Records for finding displayed items

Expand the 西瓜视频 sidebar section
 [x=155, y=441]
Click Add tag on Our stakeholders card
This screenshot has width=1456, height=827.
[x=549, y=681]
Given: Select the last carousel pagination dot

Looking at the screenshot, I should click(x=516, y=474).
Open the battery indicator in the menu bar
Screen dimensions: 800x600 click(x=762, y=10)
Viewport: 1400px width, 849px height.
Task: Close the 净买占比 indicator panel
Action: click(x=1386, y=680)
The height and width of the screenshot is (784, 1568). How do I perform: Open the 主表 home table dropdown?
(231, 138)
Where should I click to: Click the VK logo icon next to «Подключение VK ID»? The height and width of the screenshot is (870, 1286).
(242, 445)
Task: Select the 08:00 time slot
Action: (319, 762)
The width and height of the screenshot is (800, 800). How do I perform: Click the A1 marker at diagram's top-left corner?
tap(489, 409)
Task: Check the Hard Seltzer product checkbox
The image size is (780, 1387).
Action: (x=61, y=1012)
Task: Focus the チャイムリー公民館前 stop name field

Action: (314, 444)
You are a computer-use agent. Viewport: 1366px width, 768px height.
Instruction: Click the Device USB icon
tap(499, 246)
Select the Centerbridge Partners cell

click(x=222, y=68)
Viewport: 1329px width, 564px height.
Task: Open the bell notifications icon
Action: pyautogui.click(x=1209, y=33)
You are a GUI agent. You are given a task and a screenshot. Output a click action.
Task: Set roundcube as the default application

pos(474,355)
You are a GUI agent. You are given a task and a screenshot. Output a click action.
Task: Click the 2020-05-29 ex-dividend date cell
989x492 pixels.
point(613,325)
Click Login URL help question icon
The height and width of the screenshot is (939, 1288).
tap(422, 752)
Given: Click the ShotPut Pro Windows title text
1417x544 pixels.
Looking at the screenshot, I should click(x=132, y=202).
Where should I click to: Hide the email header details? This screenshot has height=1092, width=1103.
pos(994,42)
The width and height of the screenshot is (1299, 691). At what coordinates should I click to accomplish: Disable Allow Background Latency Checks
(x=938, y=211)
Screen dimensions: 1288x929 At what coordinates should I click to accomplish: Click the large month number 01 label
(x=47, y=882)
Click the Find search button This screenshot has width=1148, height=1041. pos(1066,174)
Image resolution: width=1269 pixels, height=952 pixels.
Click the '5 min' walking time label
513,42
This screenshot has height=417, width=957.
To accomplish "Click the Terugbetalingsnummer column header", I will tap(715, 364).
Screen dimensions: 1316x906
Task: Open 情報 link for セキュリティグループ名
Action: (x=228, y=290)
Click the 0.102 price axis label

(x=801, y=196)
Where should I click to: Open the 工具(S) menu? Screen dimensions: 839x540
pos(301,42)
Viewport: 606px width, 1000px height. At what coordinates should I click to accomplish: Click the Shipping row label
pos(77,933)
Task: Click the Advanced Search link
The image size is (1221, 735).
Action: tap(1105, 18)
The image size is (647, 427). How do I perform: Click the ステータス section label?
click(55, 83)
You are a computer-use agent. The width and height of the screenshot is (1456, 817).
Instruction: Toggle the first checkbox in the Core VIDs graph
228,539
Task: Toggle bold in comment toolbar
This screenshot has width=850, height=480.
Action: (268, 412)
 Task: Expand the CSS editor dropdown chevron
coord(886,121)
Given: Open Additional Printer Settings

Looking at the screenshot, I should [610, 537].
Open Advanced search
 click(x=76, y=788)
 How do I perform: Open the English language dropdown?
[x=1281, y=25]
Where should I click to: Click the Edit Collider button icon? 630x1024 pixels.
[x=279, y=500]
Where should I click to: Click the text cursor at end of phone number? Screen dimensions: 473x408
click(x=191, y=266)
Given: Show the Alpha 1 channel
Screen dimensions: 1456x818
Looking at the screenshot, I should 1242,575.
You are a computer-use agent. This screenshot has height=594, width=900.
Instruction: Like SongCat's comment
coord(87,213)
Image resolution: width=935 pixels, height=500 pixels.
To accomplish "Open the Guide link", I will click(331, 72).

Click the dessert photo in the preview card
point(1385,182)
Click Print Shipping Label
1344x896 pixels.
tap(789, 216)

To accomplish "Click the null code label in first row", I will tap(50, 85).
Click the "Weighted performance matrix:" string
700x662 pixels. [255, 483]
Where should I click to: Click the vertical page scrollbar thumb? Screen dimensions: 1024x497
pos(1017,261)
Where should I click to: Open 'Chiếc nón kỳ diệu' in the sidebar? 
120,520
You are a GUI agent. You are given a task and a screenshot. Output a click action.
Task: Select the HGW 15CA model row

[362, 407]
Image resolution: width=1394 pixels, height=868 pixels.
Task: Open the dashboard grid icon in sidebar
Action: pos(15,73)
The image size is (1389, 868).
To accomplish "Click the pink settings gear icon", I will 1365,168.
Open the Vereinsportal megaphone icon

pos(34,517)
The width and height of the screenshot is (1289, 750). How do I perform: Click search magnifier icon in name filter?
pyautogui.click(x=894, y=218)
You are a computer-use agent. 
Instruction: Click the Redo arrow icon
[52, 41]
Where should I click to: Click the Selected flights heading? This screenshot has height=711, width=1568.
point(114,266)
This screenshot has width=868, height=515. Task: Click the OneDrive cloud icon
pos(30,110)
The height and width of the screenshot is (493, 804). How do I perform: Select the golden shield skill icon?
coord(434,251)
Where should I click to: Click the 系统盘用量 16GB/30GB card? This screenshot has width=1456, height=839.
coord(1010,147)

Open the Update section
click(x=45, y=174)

→ Task:
Repeat the items word for word, beginning with the first line and stopping after the line that contains "Looking at the screenshot, I should click(x=132, y=202).".

→ Written solution:
Expand the 西瓜视频 sidebar section
 [x=155, y=441]
Click Add tag on Our stakeholders card
This screenshot has width=1456, height=827.
[x=549, y=681]
Given: Select the last carousel pagination dot

Looking at the screenshot, I should click(x=516, y=474).
Open the battery indicator in the menu bar
Screen dimensions: 800x600 click(x=762, y=10)
Viewport: 1400px width, 849px height.
Task: Close the 净买占比 indicator panel
Action: click(x=1386, y=680)
The height and width of the screenshot is (784, 1568). How do I perform: Open the 主表 home table dropdown?
(231, 138)
Where should I click to: Click the VK logo icon next to «Подключение VK ID»? The height and width of the screenshot is (870, 1286).
(242, 445)
Task: Select the 08:00 time slot
Action: (319, 762)
The width and height of the screenshot is (800, 800). How do I perform: Click the A1 marker at diagram's top-left corner?
tap(489, 409)
Task: Check the Hard Seltzer product checkbox
The image size is (780, 1387).
Action: (x=61, y=1012)
Task: Focus the チャイムリー公民館前 stop name field

Action: (314, 444)
You are a computer-use agent. Viewport: 1366px width, 768px height.
Instruction: Click the Device USB icon
tap(499, 246)
Select the Centerbridge Partners cell

click(x=222, y=68)
Viewport: 1329px width, 564px height.
Task: Open the bell notifications icon
Action: pyautogui.click(x=1209, y=33)
You are a GUI agent. You are given a task and a screenshot. Output a click action.
Task: Set roundcube as the default application

pos(474,355)
You are a GUI agent. You are given a task and a screenshot. Output a click action.
Task: Click the 2020-05-29 ex-dividend date cell
989x492 pixels.
point(613,325)
Click Login URL help question icon
The height and width of the screenshot is (939, 1288).
tap(422, 752)
Given: Click the ShotPut Pro Windows title text
1417x544 pixels.
Looking at the screenshot, I should click(x=132, y=202).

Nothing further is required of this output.